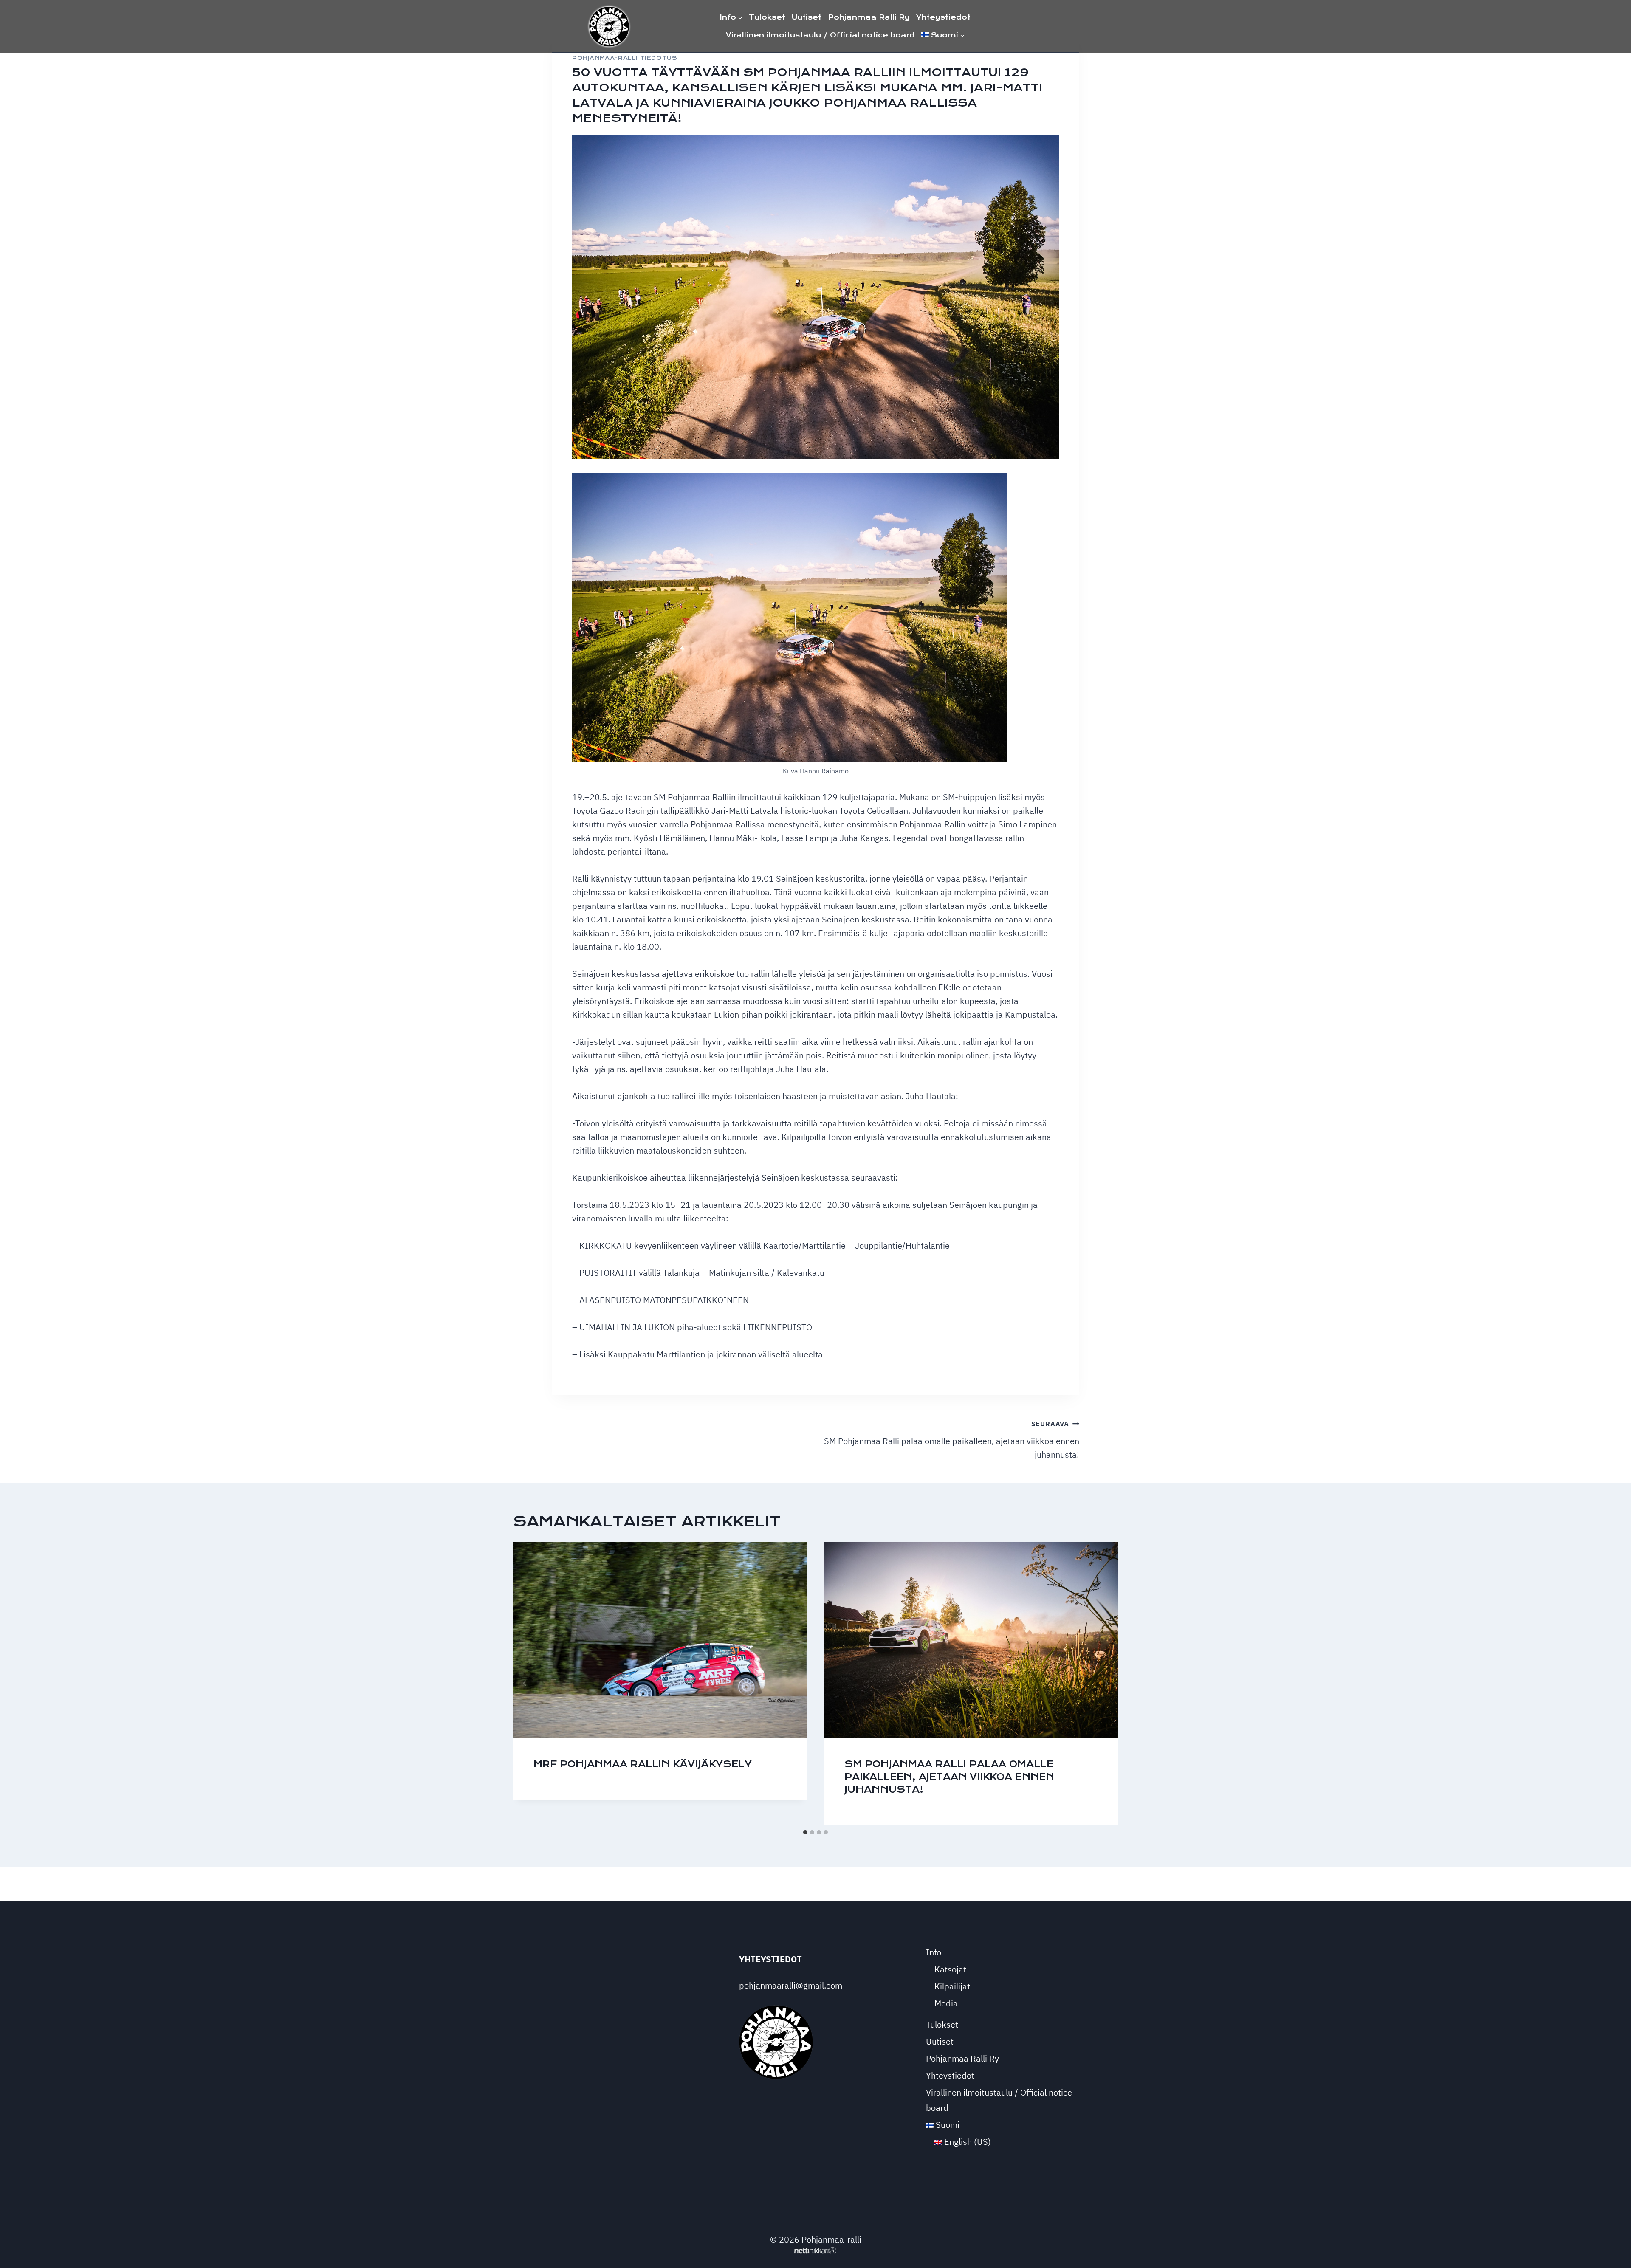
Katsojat (950, 1969)
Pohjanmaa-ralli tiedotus (624, 58)
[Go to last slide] (525, 1683)
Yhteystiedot (943, 17)
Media (946, 2003)
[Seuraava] (1106, 1683)
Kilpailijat (952, 1986)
------------------------------------
Assigned task:
Write the listing again exactly, duplicating every line and skipping the pictures.

Result of this exercise:
Katsojat (950, 1969)
Pohjanmaa-ralli tiedotus (624, 58)
[Go to last slide] (525, 1683)
Yhteystiedot (943, 17)
Media (946, 2003)
[Seuraava] (1106, 1683)
Kilpailijat (952, 1986)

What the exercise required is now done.